The data section start

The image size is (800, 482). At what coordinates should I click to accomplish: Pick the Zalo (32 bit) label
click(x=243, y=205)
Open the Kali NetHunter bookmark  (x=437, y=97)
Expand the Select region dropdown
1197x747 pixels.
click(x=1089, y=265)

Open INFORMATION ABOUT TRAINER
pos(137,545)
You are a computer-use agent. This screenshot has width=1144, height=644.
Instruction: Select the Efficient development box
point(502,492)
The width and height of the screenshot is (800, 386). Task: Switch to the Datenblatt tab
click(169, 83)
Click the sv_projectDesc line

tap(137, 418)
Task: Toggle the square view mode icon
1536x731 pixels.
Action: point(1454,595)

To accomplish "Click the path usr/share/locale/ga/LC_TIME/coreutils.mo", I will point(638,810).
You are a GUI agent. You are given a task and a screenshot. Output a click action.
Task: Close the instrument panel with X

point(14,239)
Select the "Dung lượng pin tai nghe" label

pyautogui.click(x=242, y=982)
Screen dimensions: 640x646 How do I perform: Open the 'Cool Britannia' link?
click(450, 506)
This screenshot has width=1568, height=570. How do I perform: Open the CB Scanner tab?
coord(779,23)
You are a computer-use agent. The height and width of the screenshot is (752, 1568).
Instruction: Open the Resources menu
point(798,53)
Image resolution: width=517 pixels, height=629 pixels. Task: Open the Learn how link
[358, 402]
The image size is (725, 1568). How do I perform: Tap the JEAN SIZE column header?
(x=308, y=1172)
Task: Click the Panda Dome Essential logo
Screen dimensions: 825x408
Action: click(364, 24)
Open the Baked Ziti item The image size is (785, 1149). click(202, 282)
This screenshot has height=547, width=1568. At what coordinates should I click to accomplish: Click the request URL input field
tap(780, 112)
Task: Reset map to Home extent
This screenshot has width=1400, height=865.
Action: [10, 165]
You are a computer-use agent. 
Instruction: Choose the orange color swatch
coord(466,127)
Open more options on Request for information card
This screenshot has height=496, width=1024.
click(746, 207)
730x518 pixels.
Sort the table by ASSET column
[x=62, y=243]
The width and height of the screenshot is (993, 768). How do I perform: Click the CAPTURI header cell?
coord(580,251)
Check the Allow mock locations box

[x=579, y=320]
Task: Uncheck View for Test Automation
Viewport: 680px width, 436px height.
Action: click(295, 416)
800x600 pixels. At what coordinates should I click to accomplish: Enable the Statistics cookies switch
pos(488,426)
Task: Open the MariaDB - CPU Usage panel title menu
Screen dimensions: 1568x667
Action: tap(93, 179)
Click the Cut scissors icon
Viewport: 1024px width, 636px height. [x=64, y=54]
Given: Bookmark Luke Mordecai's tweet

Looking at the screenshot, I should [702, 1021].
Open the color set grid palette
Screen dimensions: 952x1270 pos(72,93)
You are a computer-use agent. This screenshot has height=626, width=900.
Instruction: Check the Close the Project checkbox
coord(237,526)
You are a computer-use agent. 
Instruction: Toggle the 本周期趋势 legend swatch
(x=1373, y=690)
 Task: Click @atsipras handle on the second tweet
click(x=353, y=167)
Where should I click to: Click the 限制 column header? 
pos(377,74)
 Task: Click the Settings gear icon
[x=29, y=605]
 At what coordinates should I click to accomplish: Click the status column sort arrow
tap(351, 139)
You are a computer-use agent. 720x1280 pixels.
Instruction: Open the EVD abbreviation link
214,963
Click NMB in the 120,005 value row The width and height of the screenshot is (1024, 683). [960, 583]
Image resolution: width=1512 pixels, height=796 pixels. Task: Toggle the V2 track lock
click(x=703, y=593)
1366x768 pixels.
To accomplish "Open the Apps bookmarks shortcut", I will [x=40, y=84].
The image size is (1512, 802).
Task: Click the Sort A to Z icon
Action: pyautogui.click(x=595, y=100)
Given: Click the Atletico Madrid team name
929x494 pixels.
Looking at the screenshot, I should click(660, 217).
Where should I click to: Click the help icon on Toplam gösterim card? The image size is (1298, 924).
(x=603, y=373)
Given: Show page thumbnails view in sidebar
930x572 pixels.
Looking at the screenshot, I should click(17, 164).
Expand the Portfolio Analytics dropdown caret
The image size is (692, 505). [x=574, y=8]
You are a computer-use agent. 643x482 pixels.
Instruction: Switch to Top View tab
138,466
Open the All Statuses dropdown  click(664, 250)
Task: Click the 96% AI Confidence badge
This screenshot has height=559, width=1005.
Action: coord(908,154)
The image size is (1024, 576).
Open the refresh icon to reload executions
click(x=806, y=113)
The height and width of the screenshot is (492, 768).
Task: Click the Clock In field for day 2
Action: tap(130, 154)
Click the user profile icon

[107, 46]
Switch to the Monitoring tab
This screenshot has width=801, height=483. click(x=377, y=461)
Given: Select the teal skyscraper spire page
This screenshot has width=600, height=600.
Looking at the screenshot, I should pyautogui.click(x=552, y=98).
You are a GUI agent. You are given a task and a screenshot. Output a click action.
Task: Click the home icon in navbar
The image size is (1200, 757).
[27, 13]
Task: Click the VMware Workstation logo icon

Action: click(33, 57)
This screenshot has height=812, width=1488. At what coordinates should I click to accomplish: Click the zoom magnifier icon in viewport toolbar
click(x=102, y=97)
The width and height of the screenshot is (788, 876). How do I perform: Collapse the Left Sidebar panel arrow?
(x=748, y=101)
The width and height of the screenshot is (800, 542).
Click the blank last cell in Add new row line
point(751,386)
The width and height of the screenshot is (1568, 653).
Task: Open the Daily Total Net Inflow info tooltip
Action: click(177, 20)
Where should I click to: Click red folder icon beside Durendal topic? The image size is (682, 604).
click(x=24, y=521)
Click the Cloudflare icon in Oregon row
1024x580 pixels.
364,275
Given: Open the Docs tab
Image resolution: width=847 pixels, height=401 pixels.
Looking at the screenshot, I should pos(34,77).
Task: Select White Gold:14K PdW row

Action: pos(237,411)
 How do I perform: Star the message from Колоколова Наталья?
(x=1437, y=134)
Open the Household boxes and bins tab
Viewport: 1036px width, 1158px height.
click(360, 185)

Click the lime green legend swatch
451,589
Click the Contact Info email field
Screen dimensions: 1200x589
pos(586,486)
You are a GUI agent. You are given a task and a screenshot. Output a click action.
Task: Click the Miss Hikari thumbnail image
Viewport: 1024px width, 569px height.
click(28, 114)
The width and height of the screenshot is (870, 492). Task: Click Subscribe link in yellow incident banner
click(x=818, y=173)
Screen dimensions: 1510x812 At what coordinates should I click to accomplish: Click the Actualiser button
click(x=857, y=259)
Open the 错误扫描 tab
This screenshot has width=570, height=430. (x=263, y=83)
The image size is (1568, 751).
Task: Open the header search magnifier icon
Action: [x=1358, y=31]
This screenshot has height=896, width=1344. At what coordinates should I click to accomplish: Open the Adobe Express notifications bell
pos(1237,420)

The data section end

Task to complete
Could you return the lines in the entries above that contain "computer"?

Written answer
You are a computer-use agent. This screenshot has width=1144, height=644.
You are a computer-use agent. The height and width of the screenshot is (752, 1568).
You are a computer-use agent. 
You are a computer-use agent. This screenshot has height=626, width=900.
You are a computer-use agent. 
You are a computer-use agent. 720x1280 pixels.
You are a computer-use agent. 643x482 pixels.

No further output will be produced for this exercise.